Extrait de LA MALEDICTION DU CHAT HONGROIS, Irvin YALOM. Le livre de poche. Edition 08. 2020

–              Je vais te reposer la question, dit Mergès d’une voix devenue douce et sans plus aucune trace de menace : comment le supportes-tu ? Comment peux-tu prendre plaisir à n’importe quelle partie de ta vie, à n’importe quelle activité, alors que la mort t’attend et que tu n’as qu’une vie ?
–              Je vais retourner cette question, Mergès. Peut-être la mort rend-elle la vie plus essentielle, plus précieuse. La certitude de la mort confère aux activités de la vie une qualité poignante, douce-amère très spéciale. Oui, il est peut-être vrai que vivre dans la dimension du rêve te confère l’immortalité, mais il me semble que ta vie n’est qu’un long ennui. Quand je t’ai demandé, il y a un moment, de décrire ta vie, tu as répondu simplement « j’attends ». Est-ce cela, la vie ? Attendre, est-ce vivre ? Il te reste une vie, Mergès. Pourquoi ne pas la vivre à plein ?
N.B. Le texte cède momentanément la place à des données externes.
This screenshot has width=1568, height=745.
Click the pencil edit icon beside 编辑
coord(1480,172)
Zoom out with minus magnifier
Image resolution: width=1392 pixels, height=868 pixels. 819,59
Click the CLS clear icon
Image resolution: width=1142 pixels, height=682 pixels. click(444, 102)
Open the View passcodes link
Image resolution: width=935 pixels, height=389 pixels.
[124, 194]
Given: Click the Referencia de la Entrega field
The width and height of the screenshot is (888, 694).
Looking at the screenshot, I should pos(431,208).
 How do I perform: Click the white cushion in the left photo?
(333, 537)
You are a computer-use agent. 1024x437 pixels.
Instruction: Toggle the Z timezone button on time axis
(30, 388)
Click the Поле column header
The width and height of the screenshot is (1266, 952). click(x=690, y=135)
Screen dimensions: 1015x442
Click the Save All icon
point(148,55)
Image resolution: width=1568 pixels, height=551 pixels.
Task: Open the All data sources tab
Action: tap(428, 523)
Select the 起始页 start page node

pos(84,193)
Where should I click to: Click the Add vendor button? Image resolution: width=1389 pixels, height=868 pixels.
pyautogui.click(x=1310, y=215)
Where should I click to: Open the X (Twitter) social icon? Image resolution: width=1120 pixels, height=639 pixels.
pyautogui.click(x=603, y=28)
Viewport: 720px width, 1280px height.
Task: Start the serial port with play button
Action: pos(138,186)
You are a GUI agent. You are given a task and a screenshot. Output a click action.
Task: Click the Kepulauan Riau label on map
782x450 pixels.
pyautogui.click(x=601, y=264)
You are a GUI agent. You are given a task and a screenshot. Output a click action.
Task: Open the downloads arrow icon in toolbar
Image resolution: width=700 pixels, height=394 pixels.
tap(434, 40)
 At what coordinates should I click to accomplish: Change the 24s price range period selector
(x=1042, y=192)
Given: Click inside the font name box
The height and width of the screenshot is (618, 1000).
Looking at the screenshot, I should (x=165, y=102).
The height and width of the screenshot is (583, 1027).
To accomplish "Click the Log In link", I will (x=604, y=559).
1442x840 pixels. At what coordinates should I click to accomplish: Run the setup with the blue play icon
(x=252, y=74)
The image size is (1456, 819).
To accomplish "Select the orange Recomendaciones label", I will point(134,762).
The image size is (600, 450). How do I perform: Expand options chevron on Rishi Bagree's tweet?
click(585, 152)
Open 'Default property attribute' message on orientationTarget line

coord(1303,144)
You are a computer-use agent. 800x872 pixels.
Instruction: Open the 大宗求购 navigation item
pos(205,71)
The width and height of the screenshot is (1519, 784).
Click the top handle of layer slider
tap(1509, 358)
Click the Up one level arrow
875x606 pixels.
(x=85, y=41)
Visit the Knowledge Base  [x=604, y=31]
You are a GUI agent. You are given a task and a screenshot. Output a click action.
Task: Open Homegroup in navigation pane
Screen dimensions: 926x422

–              Je ne peux pas ! Je ne peux pas ! gémit Mergès en baissant la tête. L’idée de ne plus exister, de ne plus faire partie des vivants, que la vie continue sans moi est … est … juste trop terrible !
–              Le but de la malédiction n’est pas la vengeance éternelle, n’est-ce pas ? Tu utilises cette malédiction comme excuse pour éviter d’arriver au terme de ta dernière vie.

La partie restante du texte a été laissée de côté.